Task description = The records below must be reproduced exactly. Strip out the pictures.

[Pixel coordinate grounding data]
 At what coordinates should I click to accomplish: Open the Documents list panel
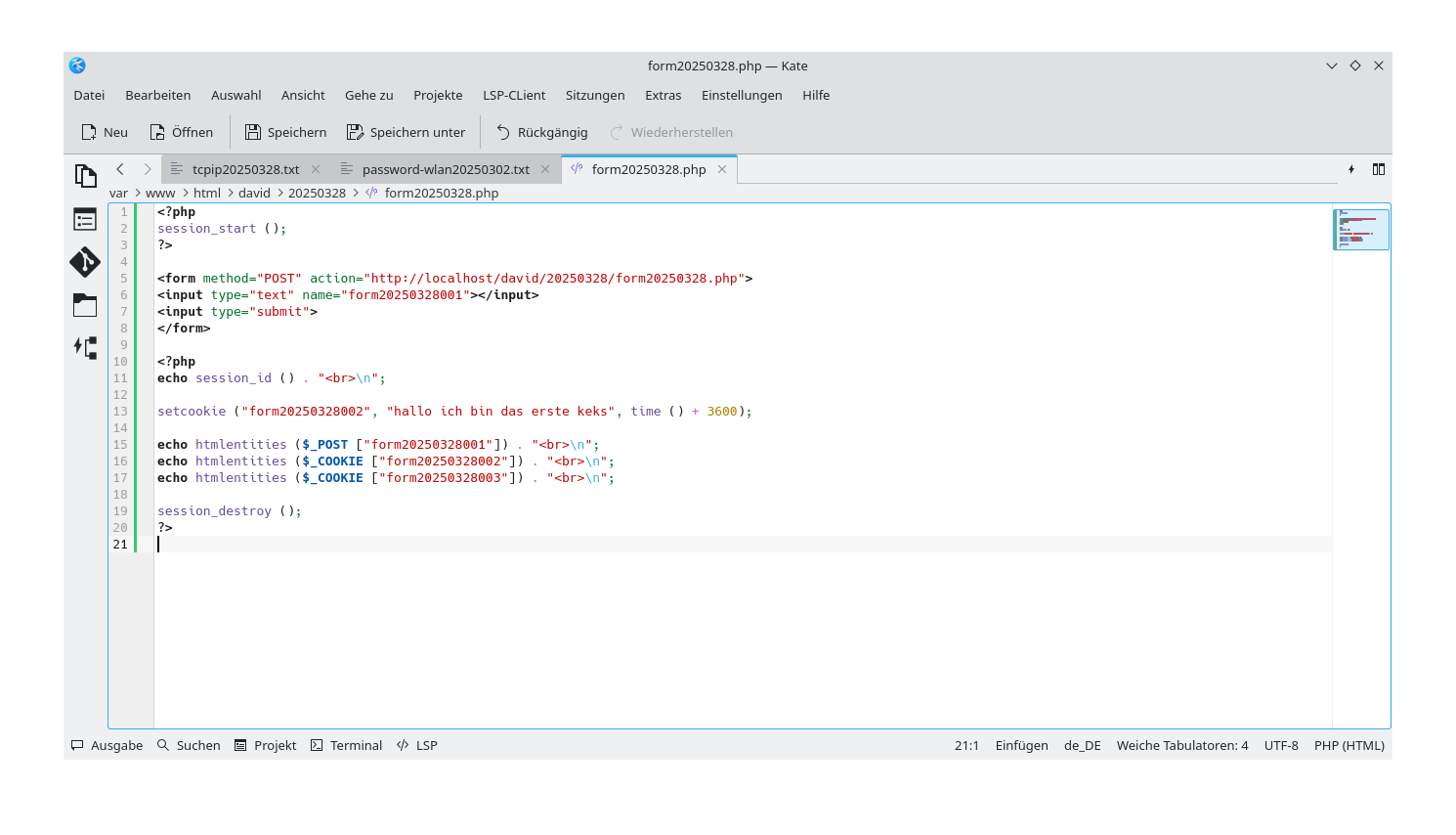point(86,174)
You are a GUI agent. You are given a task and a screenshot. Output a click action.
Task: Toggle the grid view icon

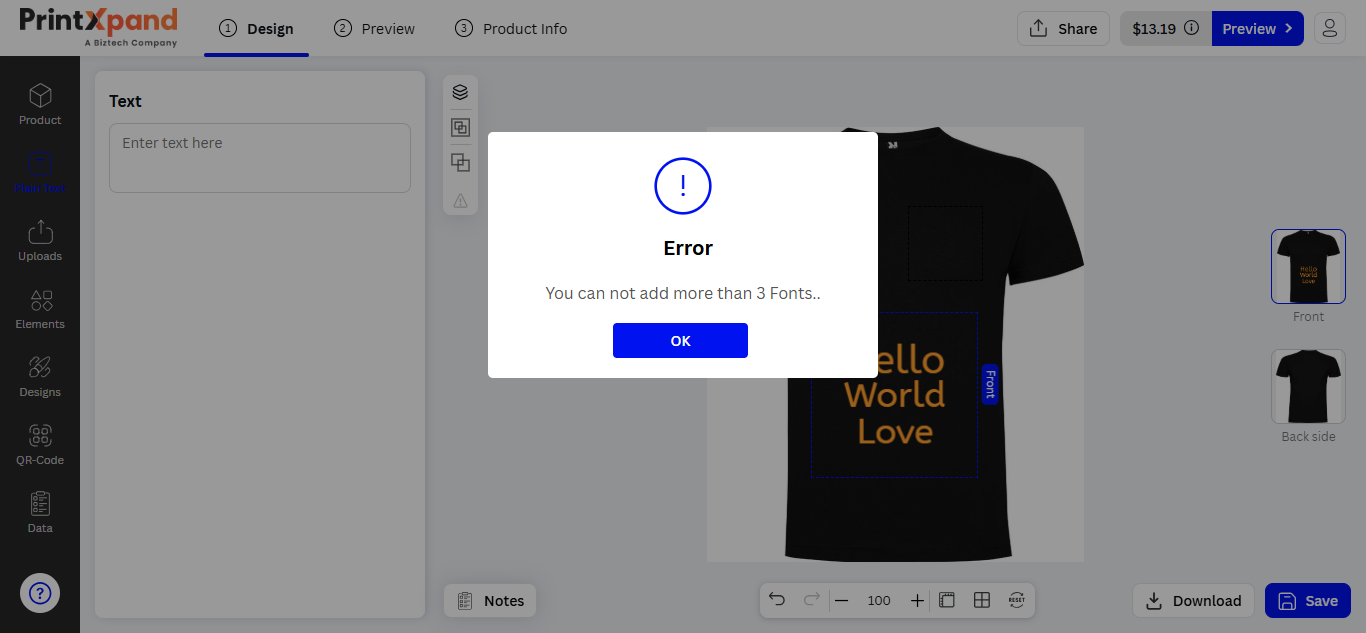(x=982, y=600)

Answer to the exercise =
 At what coordinates should I click to accomplish: Open the Documents list panel
point(86,174)
You are a GUI agent. You are given a task and a screenshot. Output a click action.
Task: Toggle the grid view icon

(x=982, y=600)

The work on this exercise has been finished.